"El hombre obligaba a las víctimas a que lo visitaran en las cárceles donde se encontraba recluido y allí fueron abusadas sexualmente y sometidas a distintos actos ilícitos", señaló la Fiscalía en un comunicado.
Giraldo fue jefe del Frente Resistencia Tayrona de las extintas Autodefensas Unidas de Colombia (AUC) y, según la Fiscalía, "aprovechó su condición de cabecilla" para obligar a tres niñas de 11 y 12 años de edad "a sostener relaciones sexuales con él, vivir en las fincas donde residía y visitarlo cada semana en las distintas cárceles" en las que estuvo antes de ser extraditado a Estados Unidos por narcotráfico en 2008.
"En los centros penitenciarios fueron abusadas sexualmente y sometidas a distintos actos ilícitos por parte del exjefe paramilitar. Una de las jóvenes, al cumplir 14 años, quedó embarazada y fue obligada a abortar por orden del hoy condenado. Otra de las víctimas dio a luz un bebé producto de los reiterados abusos", agregó la información.
La investigación está llena de detalles escabrosos, como que "una de las víctimas fue utilizada en condición de servidumbre, debido a que presentaba una discapacidad cognitiva" según la Fiscalía.
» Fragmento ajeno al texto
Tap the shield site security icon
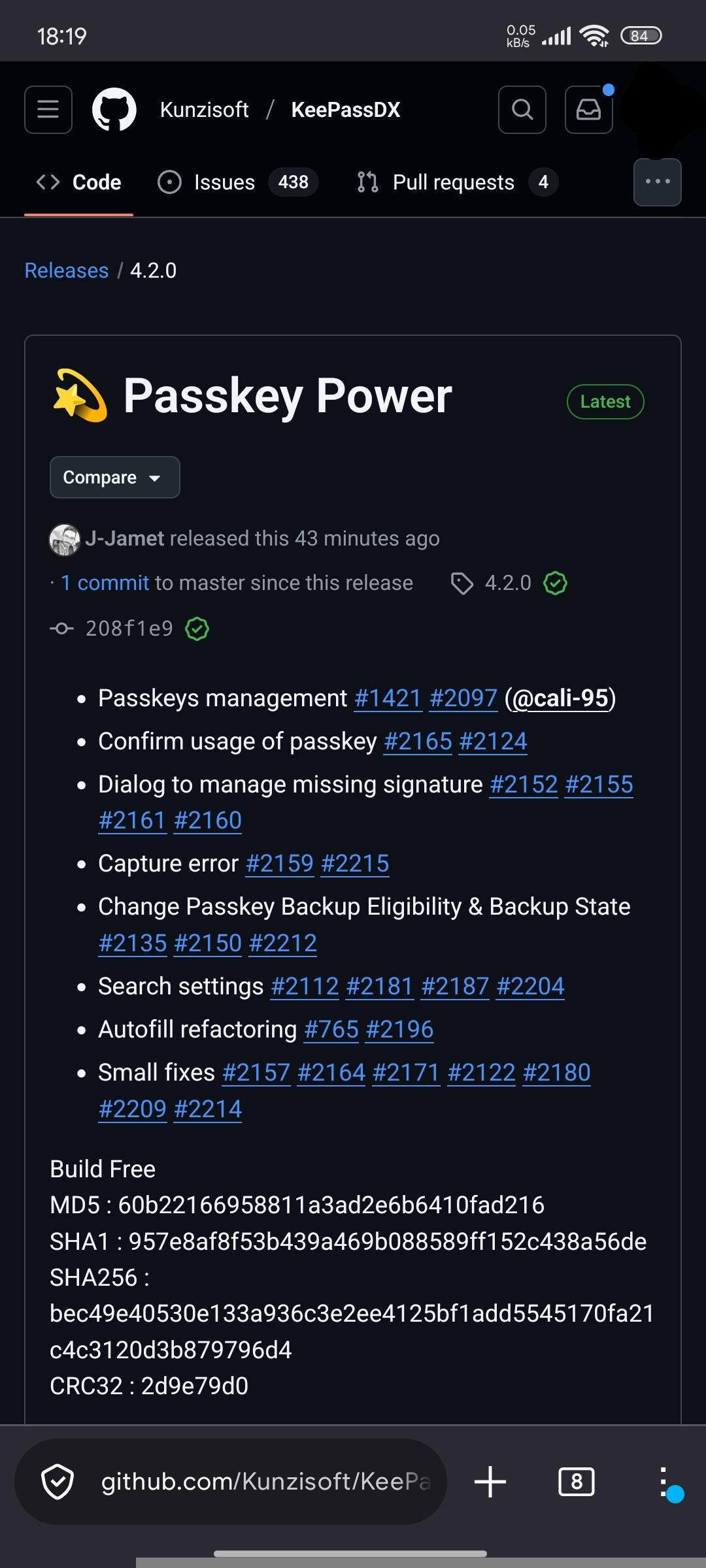The image size is (706, 1568). point(58,1481)
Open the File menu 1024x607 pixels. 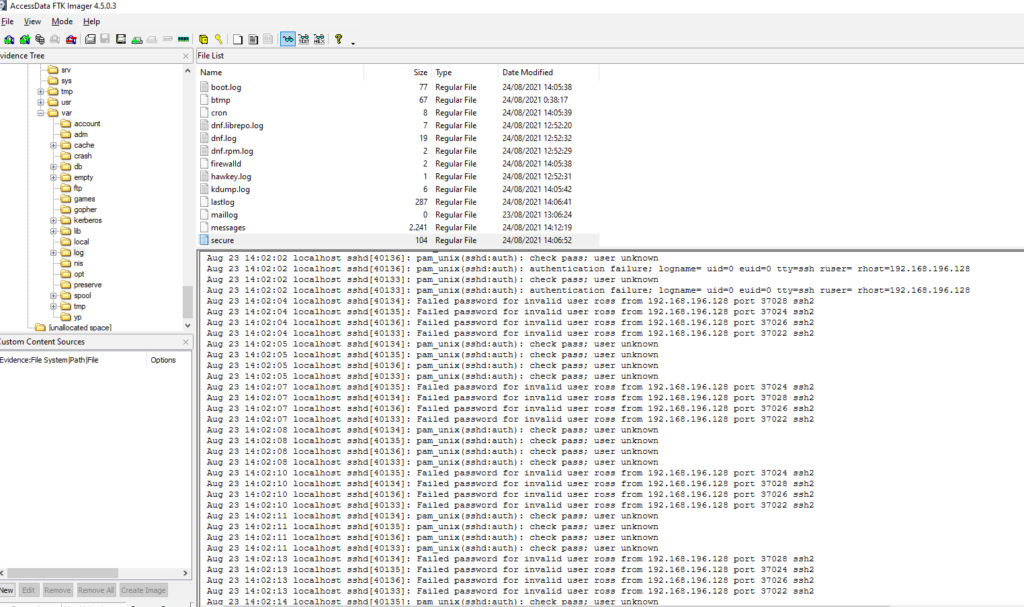pos(8,20)
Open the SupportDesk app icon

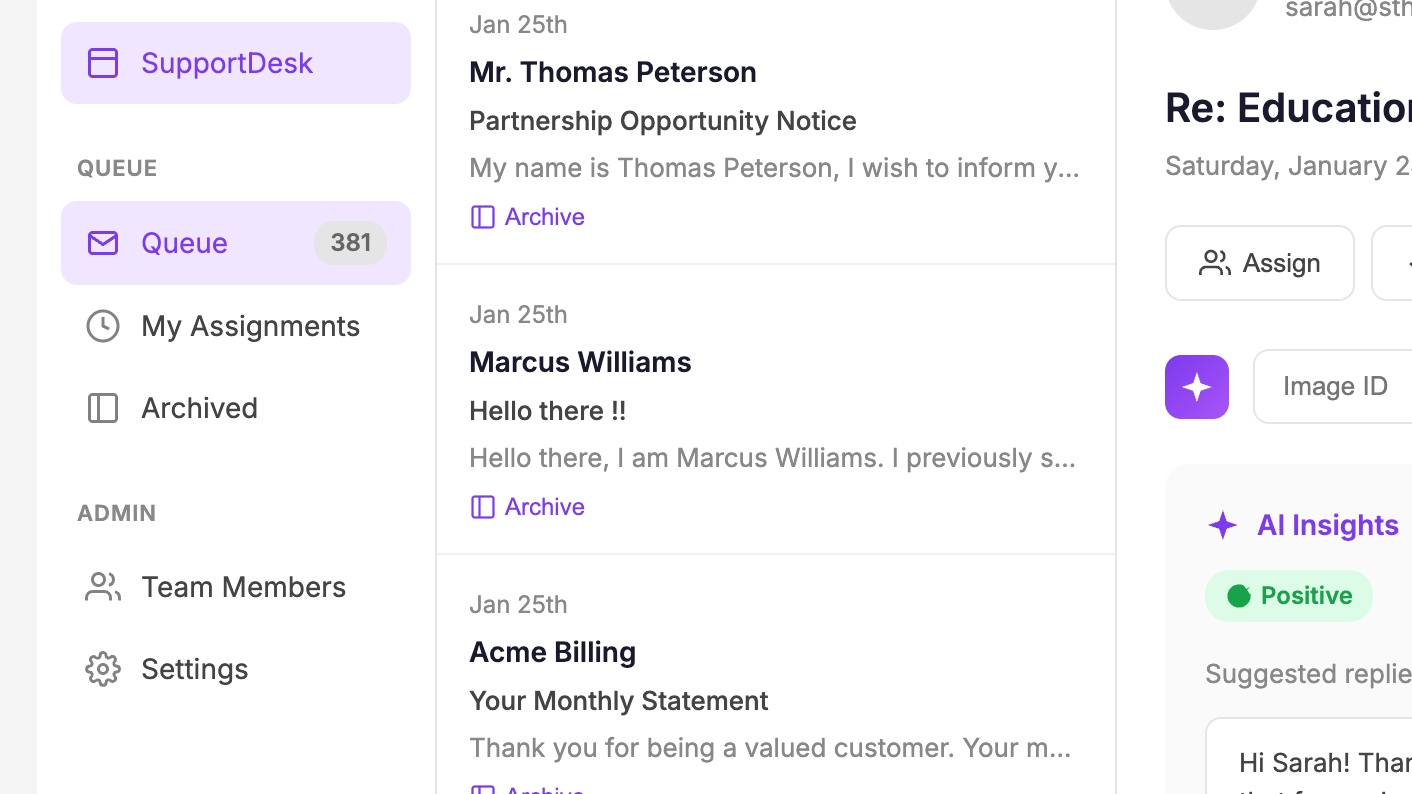102,62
Estos crímenes fueron declarados de lesa humanidad para ser considerados imprescriptibles, y Giraldo, conocido con los alias de El Viejo, El Señor de la Sierra y Taladro, aceptó su responsabilidad durante las audiencias celebradas el año pasado y se acogió a una sentencia anticipada.
De esta forma, un juzgado penal del Circuito de Santa Marta condenó a Giraldo a 20 años, 11 meses y 24 días de prisión "por los delitos de acceso carnal violento agravado, trata de personas con fines de explotación sexual, aborto forzado y tortura, todas estas conductas cometidas contra persona protegida", además de al pago de una multa.
Giraldo se desmovilizó de las AUC en 2006 junto con más de mil de sus hombres, pero luego fue excluido de la Ley de Justicia y Paz, que guió el proceso contra los paramilitares, por incumplir los compromisos adquiridos.
Tras ser extraditado a Estados Unidos en 2008, pagó en ese país una condena por narcotráfico y regresó a Colombia en calidad de deportado en 2021 para responder por sus múltiples crímenes ante la justicia colombiana.